Sunday, January 1, 2012

The Hypocrisy of Modesty, part 1

Today’s topic is again nursing in public.  If you read my blog you already know how I feel about it.  I don’t think nursing in public is an issue that deserves any attention at all.  It should be normal and boring, but for some reason it isn’t.
I was reading comments on various news stories related to the Hickman/Target incident and the ensuing Nurse ins.  Facebook, too, has been a hotbed of discussion on the matter.  I discovered an interesting trend to many “supporters” of breastfeeding.  It seems that many people say they don’t have a problem with nursing in public as long as the woman is modest. I find this statement to be fascinating, contradictory, and very telling.
I decided to look up the actual definition of modest so that I could articulate my own thoughts and be as concise as possible.
mod·est adj.1. Having or showing a moderate estimation of one's own talents, abilities, and value.
2. Having or proceeding from a disinclination to call attention to oneself; retiring or diffident. See Synonyms at shy1.
3. Observing conventional proprieties in speech, behavior, or dress.
4. Free from showiness or ostentation; unpretentious.
5. Moderate or limited in size, quantity, or range; not extreme: a modest price; a newspaper with a modest circulation.
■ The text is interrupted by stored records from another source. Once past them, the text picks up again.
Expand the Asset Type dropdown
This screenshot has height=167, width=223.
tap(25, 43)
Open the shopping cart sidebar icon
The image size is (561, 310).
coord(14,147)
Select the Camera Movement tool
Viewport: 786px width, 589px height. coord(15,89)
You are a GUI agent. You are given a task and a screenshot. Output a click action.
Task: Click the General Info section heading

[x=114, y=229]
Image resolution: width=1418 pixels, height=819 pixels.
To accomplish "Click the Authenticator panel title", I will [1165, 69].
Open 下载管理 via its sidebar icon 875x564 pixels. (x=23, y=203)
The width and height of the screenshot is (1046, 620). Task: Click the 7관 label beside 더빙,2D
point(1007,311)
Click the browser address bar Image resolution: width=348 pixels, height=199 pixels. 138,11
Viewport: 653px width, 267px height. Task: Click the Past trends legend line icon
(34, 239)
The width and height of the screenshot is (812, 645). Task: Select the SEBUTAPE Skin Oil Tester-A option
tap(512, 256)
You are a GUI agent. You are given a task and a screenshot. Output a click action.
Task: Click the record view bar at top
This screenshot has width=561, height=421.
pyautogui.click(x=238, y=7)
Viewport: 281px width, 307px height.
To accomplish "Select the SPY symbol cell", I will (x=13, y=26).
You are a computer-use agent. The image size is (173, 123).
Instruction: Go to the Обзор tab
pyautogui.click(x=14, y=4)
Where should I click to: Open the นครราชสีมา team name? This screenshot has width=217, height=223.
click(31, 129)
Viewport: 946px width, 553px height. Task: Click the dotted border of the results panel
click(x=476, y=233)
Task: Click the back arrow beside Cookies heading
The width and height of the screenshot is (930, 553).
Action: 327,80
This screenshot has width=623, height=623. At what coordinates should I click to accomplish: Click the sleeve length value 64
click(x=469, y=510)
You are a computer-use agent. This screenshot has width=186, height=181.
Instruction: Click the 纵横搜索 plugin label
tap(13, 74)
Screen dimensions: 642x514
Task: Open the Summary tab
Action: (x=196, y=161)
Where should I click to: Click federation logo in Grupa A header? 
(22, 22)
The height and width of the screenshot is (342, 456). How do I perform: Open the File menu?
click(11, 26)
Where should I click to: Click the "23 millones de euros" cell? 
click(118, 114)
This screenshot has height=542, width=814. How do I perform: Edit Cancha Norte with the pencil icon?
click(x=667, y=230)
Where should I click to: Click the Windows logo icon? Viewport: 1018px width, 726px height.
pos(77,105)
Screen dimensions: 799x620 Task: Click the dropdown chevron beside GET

 In reference to breastfeeding in public, modesty means not drawing attention to one’s self.  I have breastfed 4 children for a total of 45 months, so I have done quite a bit of public breastfeeding.   I use my own experience, as well as that of women I know, to draw my conclusion.  I had the Astronaut when I was 18 years old and breastfed him for 13 months.  I was nervous about breastfeeding in public so initially, I used a receiving blanket to cover him.  Let me tell you, covering your child’s face with blanket in the muggy Carolina summer is the opposite of modest.
  • ·        First of all, everyone knows what you are doing.  Why else would there be a blanket on your child?
  • ·        Second, in case anyone wasn’t looking, your baby will draw attention by thrashing around wildly and making distressful noises. Hell, the heat index is over 100 degrees down here every single year.  This draws everyone’s attention to you. They all know what you are doing. 

Yet for some reason, drawing massive amounts of attention to yourself is considered modest.  Compare that to simply putting baby to boob.  Chances are, you’re wearing a shirt. If you aren’t NIP is the least of your concerns. I digress, back to blanket-less nursing.
  • ·        There’s very little prep time. You put your hand under your shirt, pop a boob out, hold the edge of the shirt up, and VOILA! 
  • ·  Unless they are staring right at you, no one knows what you are doing.  I have had people hold entire conversations with me without realizing that I am nursing.  It just looks like you are holding your precious babe.

·      That is the very epitome of modest-you are not drawing attention to yourself.  This is how it works for the vast majority of mamas. There are a few that are less modest, lowering or unbuttoning their shirts. These women are generally not from the US.  Few people seem to realize that this whole breastfeeding brouhaha is a purely American situation.  In the rest of the world, no one bats an eye.  So when people visit or move to our country, which is supposedly so progressive and advanced, they assume that we have a normal view of breastfeeding and do it the way it’s done in their own countries.  Poor ladies, no one warns them.  I’ll pause here so this doesn’t get too ramble-y.

What are your views on nursing in public? Do you have a modesty clause?